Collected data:

--*--

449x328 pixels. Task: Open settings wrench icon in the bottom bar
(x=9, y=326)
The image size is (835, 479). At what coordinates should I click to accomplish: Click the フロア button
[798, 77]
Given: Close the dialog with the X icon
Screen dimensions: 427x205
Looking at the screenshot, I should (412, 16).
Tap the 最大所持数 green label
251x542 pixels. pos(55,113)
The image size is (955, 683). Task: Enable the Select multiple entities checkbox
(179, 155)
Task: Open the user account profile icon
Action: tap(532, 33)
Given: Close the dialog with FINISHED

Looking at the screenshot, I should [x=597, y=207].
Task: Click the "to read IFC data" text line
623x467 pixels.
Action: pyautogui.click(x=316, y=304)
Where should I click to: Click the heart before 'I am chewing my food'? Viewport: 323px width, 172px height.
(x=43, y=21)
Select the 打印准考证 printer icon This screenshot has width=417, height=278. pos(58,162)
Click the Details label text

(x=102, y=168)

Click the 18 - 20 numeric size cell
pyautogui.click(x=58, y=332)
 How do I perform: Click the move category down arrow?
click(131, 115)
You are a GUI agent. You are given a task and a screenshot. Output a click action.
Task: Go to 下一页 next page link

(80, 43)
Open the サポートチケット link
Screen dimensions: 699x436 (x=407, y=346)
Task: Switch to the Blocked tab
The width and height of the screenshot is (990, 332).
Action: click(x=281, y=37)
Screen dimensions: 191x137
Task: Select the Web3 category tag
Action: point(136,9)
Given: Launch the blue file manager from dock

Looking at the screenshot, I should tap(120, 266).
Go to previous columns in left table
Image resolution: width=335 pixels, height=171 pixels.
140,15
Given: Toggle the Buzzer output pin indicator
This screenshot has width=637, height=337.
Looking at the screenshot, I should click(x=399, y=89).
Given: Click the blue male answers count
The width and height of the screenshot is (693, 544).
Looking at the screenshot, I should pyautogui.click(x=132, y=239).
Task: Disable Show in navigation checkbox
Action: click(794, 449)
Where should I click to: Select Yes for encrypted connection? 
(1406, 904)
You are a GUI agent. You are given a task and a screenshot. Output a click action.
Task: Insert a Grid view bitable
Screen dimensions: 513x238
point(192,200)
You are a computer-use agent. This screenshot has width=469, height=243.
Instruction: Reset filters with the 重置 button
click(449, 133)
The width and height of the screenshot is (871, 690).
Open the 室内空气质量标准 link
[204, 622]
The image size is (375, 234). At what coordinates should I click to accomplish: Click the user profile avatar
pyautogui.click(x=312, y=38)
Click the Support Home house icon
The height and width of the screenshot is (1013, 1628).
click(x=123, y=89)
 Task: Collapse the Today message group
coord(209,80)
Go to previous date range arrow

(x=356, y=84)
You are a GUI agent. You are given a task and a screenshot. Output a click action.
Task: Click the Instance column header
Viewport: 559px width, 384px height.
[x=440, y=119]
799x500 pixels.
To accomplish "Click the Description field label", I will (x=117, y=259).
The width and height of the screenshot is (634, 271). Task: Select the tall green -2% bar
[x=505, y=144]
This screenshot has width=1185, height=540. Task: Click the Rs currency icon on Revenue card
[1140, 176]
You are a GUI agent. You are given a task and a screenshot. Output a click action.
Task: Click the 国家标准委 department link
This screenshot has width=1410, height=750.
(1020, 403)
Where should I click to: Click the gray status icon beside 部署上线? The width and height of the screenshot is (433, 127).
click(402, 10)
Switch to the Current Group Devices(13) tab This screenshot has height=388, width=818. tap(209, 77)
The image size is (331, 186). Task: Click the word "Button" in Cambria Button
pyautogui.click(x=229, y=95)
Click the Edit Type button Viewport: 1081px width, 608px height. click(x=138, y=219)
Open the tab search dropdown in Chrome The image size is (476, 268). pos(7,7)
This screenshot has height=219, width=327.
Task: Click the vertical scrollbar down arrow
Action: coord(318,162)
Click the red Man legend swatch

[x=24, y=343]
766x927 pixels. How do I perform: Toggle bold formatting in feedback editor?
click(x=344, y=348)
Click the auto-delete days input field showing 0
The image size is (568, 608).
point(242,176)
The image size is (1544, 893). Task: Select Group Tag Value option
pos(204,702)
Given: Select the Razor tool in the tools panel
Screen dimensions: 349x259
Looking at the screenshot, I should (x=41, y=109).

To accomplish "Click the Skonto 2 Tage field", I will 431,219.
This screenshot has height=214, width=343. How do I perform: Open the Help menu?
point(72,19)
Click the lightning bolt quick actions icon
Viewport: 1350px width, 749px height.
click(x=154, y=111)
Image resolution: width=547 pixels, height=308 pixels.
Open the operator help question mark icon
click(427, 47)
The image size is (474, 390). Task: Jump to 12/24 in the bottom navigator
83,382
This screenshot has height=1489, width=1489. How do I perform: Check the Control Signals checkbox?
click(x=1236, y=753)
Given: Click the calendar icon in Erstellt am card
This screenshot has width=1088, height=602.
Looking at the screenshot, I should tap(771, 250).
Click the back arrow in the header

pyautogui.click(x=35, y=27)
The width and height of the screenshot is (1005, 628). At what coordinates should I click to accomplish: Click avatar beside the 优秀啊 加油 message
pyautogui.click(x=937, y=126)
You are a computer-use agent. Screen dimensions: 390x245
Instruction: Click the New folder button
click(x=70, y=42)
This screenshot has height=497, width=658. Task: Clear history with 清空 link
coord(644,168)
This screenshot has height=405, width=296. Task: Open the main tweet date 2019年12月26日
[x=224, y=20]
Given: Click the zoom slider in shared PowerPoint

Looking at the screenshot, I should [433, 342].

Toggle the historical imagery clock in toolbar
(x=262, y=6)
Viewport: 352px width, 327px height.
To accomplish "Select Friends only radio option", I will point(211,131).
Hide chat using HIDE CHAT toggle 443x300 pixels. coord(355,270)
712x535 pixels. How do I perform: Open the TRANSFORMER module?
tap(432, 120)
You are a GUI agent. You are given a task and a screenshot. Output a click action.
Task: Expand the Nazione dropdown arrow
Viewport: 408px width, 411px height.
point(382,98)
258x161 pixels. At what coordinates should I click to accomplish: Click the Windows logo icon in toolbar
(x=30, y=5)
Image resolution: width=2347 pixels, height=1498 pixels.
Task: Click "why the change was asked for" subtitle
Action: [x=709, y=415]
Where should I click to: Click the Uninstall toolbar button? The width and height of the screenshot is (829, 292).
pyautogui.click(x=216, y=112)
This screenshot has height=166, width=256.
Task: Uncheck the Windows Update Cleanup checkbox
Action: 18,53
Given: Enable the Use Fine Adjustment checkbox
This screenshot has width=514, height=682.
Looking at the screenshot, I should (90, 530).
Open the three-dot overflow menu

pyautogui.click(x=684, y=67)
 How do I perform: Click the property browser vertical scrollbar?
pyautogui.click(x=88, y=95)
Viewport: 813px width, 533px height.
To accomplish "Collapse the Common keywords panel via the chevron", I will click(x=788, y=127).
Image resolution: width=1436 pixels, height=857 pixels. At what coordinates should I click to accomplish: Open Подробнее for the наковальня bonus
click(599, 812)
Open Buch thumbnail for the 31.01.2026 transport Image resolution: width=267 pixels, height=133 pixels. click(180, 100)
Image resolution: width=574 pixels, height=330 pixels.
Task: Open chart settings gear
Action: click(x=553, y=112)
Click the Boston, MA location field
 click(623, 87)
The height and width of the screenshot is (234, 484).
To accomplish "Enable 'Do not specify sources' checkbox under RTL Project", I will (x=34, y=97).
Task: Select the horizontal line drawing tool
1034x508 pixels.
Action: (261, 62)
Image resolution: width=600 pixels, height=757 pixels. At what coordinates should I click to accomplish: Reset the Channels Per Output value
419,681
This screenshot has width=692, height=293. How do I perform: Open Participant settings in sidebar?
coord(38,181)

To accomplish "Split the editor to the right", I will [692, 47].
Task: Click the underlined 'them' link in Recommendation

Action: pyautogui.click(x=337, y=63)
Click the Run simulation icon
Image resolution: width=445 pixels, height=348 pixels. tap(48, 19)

--*--

What you have to do:
Only the number is needed: please work out how many lines in the data contain the string "panel".

Exercise output:
2